In the community, the changes presented at the ceremonies are symbolic.
These are the most significant ceremonies.
At the ceremony of one, the Newchild gets a name and is recognized for the first time as more than just a number.
For the earliest ceremony, the Naming, the Nurturers brought the newchildren to the stage. (ch 6, p. 41)
Newchildren also get a family at one. The family consists of a Father, Mother, and one child of each gender. The family units only exist for child-rearing purposes, and the couple has to apply for a child and be approved by the committee.

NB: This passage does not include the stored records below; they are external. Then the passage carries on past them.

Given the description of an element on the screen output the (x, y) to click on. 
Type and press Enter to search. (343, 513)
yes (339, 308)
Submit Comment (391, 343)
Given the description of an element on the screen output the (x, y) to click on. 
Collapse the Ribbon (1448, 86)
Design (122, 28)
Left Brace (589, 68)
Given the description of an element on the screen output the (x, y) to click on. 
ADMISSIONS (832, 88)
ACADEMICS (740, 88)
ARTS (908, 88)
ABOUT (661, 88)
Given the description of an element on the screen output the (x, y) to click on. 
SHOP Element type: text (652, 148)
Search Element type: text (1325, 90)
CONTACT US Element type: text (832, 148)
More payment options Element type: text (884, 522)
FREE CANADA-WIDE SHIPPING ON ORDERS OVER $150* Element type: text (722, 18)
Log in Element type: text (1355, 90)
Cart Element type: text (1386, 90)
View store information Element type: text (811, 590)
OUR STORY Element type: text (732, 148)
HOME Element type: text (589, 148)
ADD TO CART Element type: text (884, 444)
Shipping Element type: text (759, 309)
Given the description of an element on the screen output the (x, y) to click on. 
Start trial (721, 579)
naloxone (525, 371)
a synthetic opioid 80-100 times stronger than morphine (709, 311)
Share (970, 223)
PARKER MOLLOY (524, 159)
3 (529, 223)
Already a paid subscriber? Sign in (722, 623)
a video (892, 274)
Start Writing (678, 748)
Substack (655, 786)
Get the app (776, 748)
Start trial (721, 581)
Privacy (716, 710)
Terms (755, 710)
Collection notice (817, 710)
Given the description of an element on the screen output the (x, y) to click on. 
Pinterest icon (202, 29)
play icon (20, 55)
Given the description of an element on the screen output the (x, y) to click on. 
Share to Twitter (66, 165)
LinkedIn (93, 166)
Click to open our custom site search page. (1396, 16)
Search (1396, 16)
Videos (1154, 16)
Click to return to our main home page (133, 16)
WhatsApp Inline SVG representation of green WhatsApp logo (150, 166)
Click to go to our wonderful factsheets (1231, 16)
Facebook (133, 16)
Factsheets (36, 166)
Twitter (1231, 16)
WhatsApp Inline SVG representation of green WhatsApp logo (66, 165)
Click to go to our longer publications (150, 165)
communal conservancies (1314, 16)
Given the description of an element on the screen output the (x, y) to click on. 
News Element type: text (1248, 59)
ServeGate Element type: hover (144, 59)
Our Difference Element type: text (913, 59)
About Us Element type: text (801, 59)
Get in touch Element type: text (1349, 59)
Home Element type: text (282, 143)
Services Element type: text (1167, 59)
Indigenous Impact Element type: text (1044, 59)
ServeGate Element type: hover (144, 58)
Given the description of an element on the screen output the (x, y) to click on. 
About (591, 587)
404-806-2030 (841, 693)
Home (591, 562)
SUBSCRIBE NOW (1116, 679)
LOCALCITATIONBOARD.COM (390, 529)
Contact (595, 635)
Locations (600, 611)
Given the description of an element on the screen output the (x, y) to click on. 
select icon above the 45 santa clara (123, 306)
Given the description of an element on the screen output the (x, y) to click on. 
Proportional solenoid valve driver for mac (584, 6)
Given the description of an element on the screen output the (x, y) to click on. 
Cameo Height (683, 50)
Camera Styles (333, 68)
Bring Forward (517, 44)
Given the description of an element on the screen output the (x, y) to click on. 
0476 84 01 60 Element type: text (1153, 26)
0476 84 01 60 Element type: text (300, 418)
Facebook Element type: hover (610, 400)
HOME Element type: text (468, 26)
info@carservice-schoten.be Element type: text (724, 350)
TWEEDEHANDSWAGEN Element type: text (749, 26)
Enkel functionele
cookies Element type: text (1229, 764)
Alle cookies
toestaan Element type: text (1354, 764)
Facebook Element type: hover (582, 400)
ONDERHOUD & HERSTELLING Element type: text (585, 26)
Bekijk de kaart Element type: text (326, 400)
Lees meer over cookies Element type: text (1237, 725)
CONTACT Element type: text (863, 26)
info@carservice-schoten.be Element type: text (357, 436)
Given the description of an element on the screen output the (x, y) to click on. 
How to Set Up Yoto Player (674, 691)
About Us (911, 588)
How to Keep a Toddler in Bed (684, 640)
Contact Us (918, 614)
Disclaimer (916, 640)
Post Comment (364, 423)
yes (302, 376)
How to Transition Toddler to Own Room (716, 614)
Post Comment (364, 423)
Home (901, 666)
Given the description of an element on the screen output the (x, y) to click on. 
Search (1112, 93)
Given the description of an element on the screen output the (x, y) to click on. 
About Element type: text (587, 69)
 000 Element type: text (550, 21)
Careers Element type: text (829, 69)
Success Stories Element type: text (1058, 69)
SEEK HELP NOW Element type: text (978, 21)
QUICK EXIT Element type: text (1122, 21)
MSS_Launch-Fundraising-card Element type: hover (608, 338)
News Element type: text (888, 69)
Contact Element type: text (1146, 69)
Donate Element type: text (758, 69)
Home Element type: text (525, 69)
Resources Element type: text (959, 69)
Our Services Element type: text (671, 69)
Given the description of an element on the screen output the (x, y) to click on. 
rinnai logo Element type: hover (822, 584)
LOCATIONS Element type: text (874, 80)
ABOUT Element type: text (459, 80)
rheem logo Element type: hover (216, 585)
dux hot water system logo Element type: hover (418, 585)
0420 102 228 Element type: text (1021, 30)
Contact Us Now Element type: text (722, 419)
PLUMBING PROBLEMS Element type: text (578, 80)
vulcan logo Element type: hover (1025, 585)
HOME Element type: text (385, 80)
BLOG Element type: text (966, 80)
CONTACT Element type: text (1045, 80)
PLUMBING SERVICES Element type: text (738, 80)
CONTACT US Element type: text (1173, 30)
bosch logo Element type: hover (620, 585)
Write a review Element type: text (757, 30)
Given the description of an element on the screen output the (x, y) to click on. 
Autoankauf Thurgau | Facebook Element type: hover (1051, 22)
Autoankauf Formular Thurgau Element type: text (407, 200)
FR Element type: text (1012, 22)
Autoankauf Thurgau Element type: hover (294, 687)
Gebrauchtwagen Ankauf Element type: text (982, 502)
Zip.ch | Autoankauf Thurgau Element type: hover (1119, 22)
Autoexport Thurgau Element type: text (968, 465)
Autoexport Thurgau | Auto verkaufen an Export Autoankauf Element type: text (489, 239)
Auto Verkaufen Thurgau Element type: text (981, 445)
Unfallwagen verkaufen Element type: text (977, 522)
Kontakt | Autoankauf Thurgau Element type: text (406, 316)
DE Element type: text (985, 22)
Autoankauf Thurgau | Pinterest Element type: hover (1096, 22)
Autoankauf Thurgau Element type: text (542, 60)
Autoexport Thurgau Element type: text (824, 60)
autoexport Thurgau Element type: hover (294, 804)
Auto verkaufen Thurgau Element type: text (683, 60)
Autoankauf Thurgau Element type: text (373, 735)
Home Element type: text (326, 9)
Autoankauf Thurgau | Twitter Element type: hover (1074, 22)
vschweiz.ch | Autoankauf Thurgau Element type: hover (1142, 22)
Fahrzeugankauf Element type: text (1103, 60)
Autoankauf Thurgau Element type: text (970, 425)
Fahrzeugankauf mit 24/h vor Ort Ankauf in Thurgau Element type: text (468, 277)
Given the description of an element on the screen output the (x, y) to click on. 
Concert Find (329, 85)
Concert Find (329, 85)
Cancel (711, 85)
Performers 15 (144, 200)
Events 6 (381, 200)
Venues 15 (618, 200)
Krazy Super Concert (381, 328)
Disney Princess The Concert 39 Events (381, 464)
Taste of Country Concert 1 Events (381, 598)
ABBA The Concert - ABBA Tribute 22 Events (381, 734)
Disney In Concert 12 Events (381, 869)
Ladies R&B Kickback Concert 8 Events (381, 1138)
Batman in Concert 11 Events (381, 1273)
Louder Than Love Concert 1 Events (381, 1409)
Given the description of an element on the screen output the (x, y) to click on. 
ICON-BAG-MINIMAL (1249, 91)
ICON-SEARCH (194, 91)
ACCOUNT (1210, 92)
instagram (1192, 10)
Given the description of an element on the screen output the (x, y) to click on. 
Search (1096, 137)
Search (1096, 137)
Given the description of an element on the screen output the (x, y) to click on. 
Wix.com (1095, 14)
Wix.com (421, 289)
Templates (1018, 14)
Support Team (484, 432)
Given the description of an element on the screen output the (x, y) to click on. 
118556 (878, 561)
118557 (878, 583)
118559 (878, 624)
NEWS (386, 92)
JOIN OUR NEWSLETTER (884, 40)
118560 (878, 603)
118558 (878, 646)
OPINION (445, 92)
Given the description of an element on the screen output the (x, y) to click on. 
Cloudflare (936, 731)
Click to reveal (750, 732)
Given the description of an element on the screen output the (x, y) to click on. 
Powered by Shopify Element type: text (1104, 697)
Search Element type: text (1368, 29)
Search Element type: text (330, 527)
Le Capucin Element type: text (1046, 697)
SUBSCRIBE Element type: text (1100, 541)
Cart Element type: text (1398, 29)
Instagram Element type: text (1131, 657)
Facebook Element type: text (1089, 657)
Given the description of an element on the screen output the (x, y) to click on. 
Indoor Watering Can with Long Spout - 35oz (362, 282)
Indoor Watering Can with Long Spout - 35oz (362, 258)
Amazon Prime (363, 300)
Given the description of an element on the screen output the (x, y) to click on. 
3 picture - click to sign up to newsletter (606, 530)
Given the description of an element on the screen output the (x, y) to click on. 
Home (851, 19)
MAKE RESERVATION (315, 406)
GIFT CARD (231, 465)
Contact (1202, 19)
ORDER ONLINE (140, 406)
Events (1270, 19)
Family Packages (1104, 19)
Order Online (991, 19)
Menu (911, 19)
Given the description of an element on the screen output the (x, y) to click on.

Jonas describes the ceremonies of Two, Three and Four as boring. Children are not really considered significant until Three. “Dream-telling began with Threes” (ch 5, p. 35) and language instruction is important at this age.
The ceremonies of Four, Five, and Six are basically just the children aging one more year.
Fours, Fives, and Sixes all wore jackets that fastened down the back so that they would have to help each other dress and would learn interdependence. (ch 6, p. 40)
At Seven, children get front-button jackets. This is significant because until that point the jackets have buttoned in the back. This change is “the first sign of independence” (ch 6, p. 41).
At Eight, children begin volunteer hours, and yet another sign of growing independence.
Lily… became an Eight and received the identifying jacket that she would wear this year, this one with smaller buttons and, for the first time, pockets, indicating that she was mature enough now to keep track of her own small belongings. (ch 6, p. 45)
At Nine, children receive one of the most coveted gifts: the bicycle. They have been secretly taught how to ride them. The bicycle is a strong symbol of moving away from the family unit, out into the community.
Tens get a haircut, so the ceremony is a bit more time consuming.
[Each] child's hair was snipped neatly into its distinguishing cut: females lost their braids at Ten, and males, too, relinquished their long childish hair and took on the more manly short style which exposed their ears. (p. 46)
Elevens are pretty much just waiting to be Twelve. The females get bras and the children get clothes with special pockets for a new calculator.
Twelve is the most significant ceremony in some ways, because it is the last one. At Twelve children are no longer really children. They are young adults. They no longer are designated by age, but rather by occupation. Their occupations are chosen for them by a committee of Elders.
Lowry, Lois (1993-04-26). The Giver (Newbery Medal Book). Houghton Mifflin Harcourt. Kindle Edition.